-- Start of Recorded data --

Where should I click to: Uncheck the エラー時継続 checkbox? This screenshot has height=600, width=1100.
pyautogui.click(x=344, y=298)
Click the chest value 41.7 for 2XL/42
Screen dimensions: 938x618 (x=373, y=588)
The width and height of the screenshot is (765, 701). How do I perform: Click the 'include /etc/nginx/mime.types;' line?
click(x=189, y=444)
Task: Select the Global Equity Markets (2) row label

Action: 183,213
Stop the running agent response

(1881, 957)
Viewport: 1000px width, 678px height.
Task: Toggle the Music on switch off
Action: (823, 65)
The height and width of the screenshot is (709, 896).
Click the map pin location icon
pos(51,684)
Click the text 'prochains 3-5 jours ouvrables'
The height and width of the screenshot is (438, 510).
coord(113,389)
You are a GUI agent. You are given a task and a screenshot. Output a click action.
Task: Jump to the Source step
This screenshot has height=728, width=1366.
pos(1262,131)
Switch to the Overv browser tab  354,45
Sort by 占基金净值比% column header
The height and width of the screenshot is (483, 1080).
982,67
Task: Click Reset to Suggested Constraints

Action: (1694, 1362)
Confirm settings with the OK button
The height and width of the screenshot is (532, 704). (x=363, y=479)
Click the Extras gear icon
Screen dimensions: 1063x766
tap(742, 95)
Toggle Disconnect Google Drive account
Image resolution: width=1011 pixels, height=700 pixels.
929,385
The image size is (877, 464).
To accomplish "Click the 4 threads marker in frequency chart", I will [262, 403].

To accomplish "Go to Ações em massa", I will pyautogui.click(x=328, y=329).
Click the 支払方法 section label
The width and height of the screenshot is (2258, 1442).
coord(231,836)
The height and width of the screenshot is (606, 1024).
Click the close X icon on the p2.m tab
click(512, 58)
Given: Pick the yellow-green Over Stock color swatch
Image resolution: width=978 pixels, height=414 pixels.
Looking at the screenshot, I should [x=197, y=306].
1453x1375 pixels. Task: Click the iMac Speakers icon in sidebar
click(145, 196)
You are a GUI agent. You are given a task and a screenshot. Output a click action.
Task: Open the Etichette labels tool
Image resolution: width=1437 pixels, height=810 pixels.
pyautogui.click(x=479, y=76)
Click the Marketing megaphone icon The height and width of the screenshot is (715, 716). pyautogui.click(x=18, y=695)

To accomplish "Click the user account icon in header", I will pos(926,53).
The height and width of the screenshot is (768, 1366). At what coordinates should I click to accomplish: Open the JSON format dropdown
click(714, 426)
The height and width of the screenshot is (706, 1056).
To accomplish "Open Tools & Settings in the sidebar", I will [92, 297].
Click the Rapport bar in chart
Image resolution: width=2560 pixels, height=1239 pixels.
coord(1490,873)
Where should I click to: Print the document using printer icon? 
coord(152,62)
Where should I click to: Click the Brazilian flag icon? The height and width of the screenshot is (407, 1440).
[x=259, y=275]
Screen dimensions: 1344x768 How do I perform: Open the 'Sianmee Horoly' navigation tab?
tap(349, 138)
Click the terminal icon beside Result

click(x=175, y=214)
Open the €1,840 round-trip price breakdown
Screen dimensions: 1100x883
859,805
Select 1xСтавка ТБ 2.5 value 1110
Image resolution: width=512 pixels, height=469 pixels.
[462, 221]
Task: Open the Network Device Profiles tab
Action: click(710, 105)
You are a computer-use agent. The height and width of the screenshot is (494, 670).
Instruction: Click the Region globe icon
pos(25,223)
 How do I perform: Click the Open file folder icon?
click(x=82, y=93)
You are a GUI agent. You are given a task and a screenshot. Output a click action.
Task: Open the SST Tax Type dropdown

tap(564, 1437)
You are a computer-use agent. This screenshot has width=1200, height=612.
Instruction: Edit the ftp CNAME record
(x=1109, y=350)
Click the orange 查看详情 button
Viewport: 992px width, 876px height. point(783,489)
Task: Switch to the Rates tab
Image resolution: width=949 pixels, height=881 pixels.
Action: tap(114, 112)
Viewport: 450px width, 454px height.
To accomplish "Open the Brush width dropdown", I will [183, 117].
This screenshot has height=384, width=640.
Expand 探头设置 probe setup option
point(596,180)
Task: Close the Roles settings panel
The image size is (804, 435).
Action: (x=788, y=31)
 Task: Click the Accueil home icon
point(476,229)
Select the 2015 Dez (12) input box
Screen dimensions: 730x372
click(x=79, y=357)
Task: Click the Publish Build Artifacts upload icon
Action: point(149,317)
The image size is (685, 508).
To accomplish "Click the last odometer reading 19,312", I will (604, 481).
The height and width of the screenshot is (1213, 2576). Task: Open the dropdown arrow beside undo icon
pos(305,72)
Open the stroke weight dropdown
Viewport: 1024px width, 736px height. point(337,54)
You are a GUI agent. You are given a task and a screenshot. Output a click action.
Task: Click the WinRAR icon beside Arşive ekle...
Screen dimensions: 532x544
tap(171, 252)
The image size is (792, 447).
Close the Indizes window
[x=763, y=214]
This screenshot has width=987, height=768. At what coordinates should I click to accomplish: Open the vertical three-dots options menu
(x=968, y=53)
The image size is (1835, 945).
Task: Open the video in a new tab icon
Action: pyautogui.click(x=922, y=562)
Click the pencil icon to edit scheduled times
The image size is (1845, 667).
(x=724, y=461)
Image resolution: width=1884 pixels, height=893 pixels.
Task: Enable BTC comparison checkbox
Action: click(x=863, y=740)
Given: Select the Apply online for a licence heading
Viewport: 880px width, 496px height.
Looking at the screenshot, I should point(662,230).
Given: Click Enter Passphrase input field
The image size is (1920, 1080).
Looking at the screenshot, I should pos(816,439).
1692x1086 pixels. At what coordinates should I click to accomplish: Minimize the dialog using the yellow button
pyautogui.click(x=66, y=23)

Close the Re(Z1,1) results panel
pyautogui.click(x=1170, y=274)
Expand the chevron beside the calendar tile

-- End of Recorded data --

## [Aim]
Rewrite the material from the line with "How do I perform: Click the Open" up to and including the line with "point(596,180)", keeping every request line as it is and adding 44 to each number in the answers, including coordinates, widths and heights.

## [Full output]
 How do I perform: Click the Open file folder icon?
click(x=126, y=137)
You are a GUI agent. You are given a task and a screenshot. Output a click action.
Task: Open the SST Tax Type dropdown

tap(608, 1481)
You are a computer-use agent. This screenshot has width=1200, height=612.
Instruction: Edit the ftp CNAME record
(x=1153, y=394)
Click the orange 查看详情 button
Viewport: 1036px width, 920px height. point(827,533)
Task: Switch to the Rates tab
Image resolution: width=949 pixels, height=881 pixels.
Action: tap(158, 156)
Viewport: 450px width, 454px height.
To accomplish "Open the Brush width dropdown", I will [227, 161].
This screenshot has height=384, width=640.
Expand 探头设置 probe setup option
point(640,224)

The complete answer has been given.